Grundsätzlich ist bezüglich der Bauleitplanung festzustellen, dass das Land Niedersachsen keinen direkten Einfluss auf Verfahren und Inhalte eines Bauleitplanverfahrens nehmen darf. Die städtebauliche Entwicklung liegt allein in der Entscheidung der Städte und Gemeinden. Artikel 28 Abs. 2 Satz 1 Grundgesetz bestimmt diese gemeindliche Selbstverwaltungsgarantie. Die Stellungnahmen und Empfehlungen der Landesdienststellen wurden von der Gemeinde im Rahmen der Abwägung nachdem Baugesetzbuch entsprechend behandelt.

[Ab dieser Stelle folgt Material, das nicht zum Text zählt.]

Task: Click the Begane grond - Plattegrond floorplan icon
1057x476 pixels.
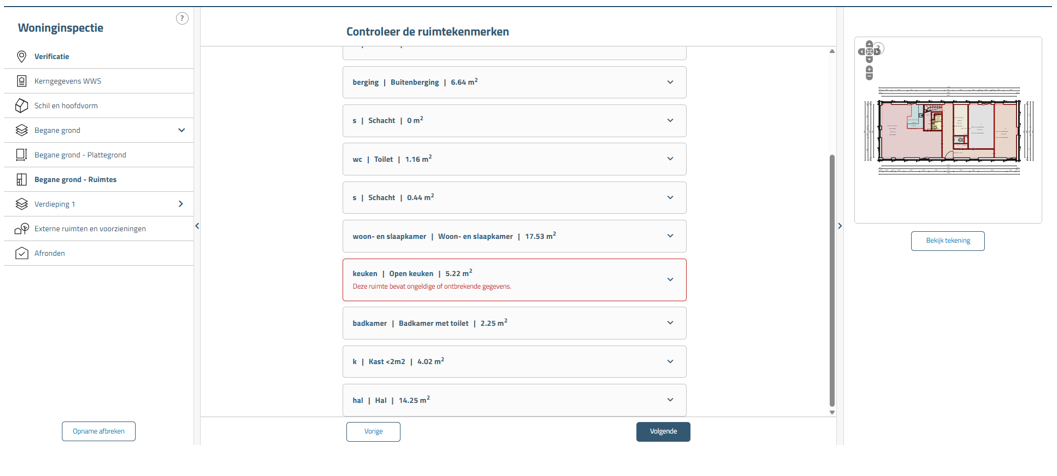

4. Wurde die Alternative eines interkommunalen Gewerbegebiets mit der Stadt Wildeshausen nach Einschätzung des Landes durch die Gemeinde ausreichend geprüft, um einen Standort mit möglichst geringen Auswirkungen auf den Natur- und Wasserhaushalt zu identifizieren?
Antwort der Landesregierung: Aufgrund einer konstant hohen Gewerbeflächennachfrage und mit der Zielsetzung der Bereitstellung eines dem Bedarf entsprechenden attraktiven Angebots an gewerblichen Bauflächen zur Stärkung der lokalen Wirtschafts- und Arbeitsmarktstruktur wurden die erforderlichen Planungen nach Angaben der Gemeinde 2012 eingeleitet und konkretisiert. Eine entsprechende Bedarfsberechnung sowie eine umfangreiche Standortanalyse wurden durchgeführt.
Entlang der Wildeshauser Straße entwickelte die Stadt Wildeshausen parallel ebenfalls Wohn- und Gewerbegebiete. Eine Erweiterung des Gewerbegebietes „Wildeshauser Straße“ auf das Gebiet der Stadt Wildeshausen wurde dabei nach Angaben der Gemeinde Visbek nicht angestrebt, vielmehr wurde gegen das Vorhaben der Gemeinde Visbek seitens der Stadt eine Normenkontrollklage eingereicht. Nach Gesprächen auf Verwaltungsebene und mit Vertretern beider Räte wurde die Normenkontrollklage seitens der Stadt Wildeshausen nicht weiterverfolgt. Nach einer gemeinsamen Absichtserklärung wird nunmehr geprüft, inwieweit sich künftig interkommunale Gewerbegebiete entwickeln lassen.
Der Senat des OVG Lüneburg hatte bereits 2016 keine Verletzung des interkommunalen Abstimmungsgebots festgestellt.
Hinsichtlich der Standortfrage und -alternativen wird auf die kommunale Planungshoheit der Gemeinden verwiesen, dieses im Rahmen eigener Verantwortung zu prüfen und zu entscheiden (ansonsten siehe Ausführungen zu der Antwort der Frage 3, letzter Absatz).